Тетю Варю я помню очень давно, лет с семи. Но первое её знакомство со мной, говорят, обошлось ей дороговато. - Две молодухи любовались своими первенцами: мама - мной, а тётя Варя - Колей (твоим папой). У Коли потребовалось переменить пеленки, тётя Варя взяла меня на руки, а мама - Колю; трагический миг - и прекрасное белоснежное платье тети Вари окрасилось в нескольких местах в неподражаемый жёлтый цвет. Вытаращив глаза, смотрели две молодухи друг на друга: что делать, ведь до дому далёконько. Ну, последующее предоставляю твоей фантазии и домыслу.
Тётя Варя была красива, весела и приветлива.

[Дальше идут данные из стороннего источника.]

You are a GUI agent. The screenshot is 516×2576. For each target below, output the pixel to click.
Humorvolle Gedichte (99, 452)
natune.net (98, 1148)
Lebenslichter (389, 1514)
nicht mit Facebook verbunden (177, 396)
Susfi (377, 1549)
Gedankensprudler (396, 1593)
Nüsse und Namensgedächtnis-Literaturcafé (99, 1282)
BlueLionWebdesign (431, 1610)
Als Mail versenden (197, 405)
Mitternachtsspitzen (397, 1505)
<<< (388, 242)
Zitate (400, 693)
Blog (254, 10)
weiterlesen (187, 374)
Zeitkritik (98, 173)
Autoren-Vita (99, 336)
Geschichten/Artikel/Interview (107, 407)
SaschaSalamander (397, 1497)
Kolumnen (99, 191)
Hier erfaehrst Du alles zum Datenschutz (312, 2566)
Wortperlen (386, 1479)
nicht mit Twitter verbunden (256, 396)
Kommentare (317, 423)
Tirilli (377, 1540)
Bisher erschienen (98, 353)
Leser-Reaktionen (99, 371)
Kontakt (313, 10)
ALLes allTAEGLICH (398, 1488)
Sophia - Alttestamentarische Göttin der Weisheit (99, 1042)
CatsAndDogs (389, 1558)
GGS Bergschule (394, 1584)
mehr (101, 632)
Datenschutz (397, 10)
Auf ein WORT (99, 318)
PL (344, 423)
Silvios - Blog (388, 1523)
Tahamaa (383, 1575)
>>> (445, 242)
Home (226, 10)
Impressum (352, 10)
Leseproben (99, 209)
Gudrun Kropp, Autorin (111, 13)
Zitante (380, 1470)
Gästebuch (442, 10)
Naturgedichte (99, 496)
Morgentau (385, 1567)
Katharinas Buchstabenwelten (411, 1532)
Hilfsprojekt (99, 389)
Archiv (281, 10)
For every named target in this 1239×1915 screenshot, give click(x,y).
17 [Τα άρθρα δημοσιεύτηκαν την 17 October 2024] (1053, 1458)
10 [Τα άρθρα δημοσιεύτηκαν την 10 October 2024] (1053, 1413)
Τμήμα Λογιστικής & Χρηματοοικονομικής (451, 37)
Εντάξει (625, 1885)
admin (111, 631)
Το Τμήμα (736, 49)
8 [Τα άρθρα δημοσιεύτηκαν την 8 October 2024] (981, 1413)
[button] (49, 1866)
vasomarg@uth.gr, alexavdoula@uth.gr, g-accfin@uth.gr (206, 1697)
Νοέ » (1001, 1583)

Я никогда не чувствовал себя связанным в её присутствии. И я видел, что любовью и уважением пользовалась она у всех, кто знал её. Ничего купеческого, ничего мещанского, никакой заносчивости. А ведь всё это, Коля, в те времена могло быть: вспомни "Детство" и "В людях" Горького! И читая его, я постоянно сопоставлял семью чертёжника и семью И.А. Беляева. Какой контраст!!!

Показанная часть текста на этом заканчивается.